But hindsight is 20-20, as they say. You won't know unless you try, and sometimes you win the bad experience lottery, even with otherwise good parts.

In any case, by referencing these other issues, I'm not so much as trying to proclaim "there's an objective issue with these and this proves it" so much as I'm saying "I have an issue, the behavior and the things I've ruled out on my own already heavily suggest one particular thing, and these other happenings sure seem to match my issue well and support the same". I hope you can understand the difference.
Originally posted by pasa:
Particularly, did you find even one story "I rma'd the card, got it fixed/swapped, now everything is dandy"? Or even one that actually swapped it to nvidia not only wrote about the wish.
It's still early so I haven't seen anyone mention a successful RMA and it being a solution to this problem yet, no.

But then again, that wouldn't solve it if the issue was the drivers anyway. That would solve it only if that specific GPU sample had a hardware fault. So that not being reported as a fix doesn't absolve the drivers as being a possible cause.

One person apparently got turned away by Sapphire and directed to take their issues to the AMD forums because their issue sounds like driver issues to Sapphire instead of a hardware issue.

I did see others saying they didn't have the issue on a prior GPU (ranging from both AMD to nVidia), then had it on the 7800 XT they switched to, and either went back to the prior GPU or just switched/were intending to switch to something else entirely. And yes, some of those said that stopped the issue indeed.
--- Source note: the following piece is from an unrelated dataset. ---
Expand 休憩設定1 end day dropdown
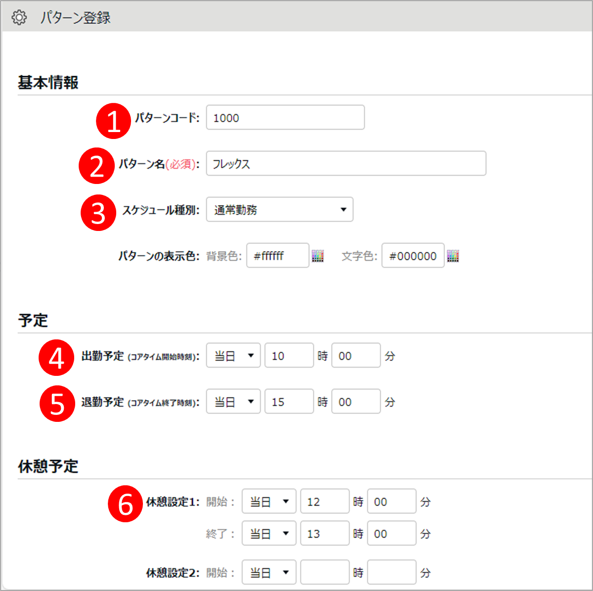The image size is (593, 591). tap(269, 533)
This also matched my experience where my GTX 1060 hasn't yet shown the issue before the change, and has yet to afterwards (though I'm still needing to confirm the issue hasn't followed me back to the GTX 1060, which is what I'm going to be in the process of trying to rule out now, but I have a guess here that they won't).
Originally posted by pasa:
But you can't trigger machine check exception from gpu driver in any way. with some rowhammer-like attack might make some bit errors and vild crashing, but not cache hierarchy error and not consistently. Well, certainly not counting indirect effect from just using the engines in the gpu for work and so consuming power.
How certain are you of this?

From what I know, machine check exceptions do indeed seem to usually be a hardware issue as opposed to a software one, which is why I was doubtful most of my software troubleshooting would get me anywhere (but I did it anyway to formally rule it out and not have to question it). But while that's usually the norm, I'm finding it's mentioned that drivers can sometimes be a cause of them?
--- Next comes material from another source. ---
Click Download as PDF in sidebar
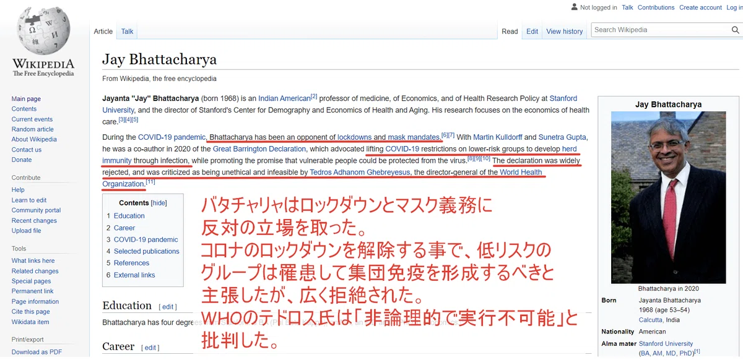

The Watchdog logs are giving me these.

VIDEO_ENGINE_TIMEOUT_DETECTED (141)

VIDEO_TDR_TIMEOUT_DETECTED (117)

VIDEO_MINIPORT_BLACK_SCREEN_LIVEDUMP (1b8)
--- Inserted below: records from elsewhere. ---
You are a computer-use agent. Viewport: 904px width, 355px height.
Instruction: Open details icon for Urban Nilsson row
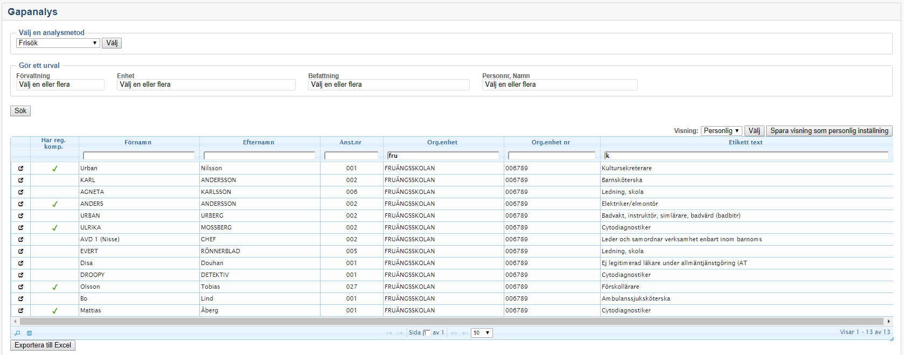20,169
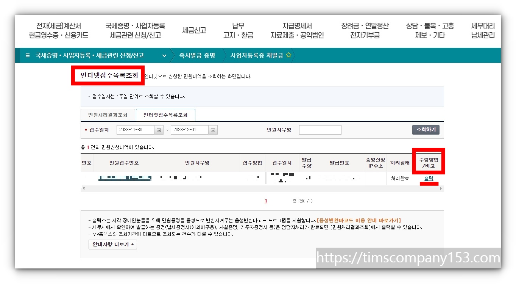This screenshot has width=516, height=284.
Task: Open the end date calendar picker
Action: click(x=213, y=129)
Those seem to point to the GPU and/or the drivers? Ergo, maybe a fault with the GPU or drivers is why the machine check exception/fatal hardware exception is getting thrown?
While I have made some further progress on this (if it can be called that) since the last time I posted, I don't think there's yet anything conclusive to say, so I was waiting on that before I made a formal update myself.

But since I was asked about it elsewhere and didn't want to post about my issues in someone else's thread, here's an inconclusive (perhaps key phrase) update.
Originally posted by emoticorpse:
Hey did you ever get your computer fixed? I was wondering that the other day.
After some more troubleshooting (and making another thread on another forum), I did end up at the eventual step of sending the RX 7800 XT out for RMA. I got it back a few days ago. The return from RMA was labeled a "replacement" and has a new serial number so I presume that means Sapphire found something wrong with the one I sent in, but they didn't state that nor what it might have been.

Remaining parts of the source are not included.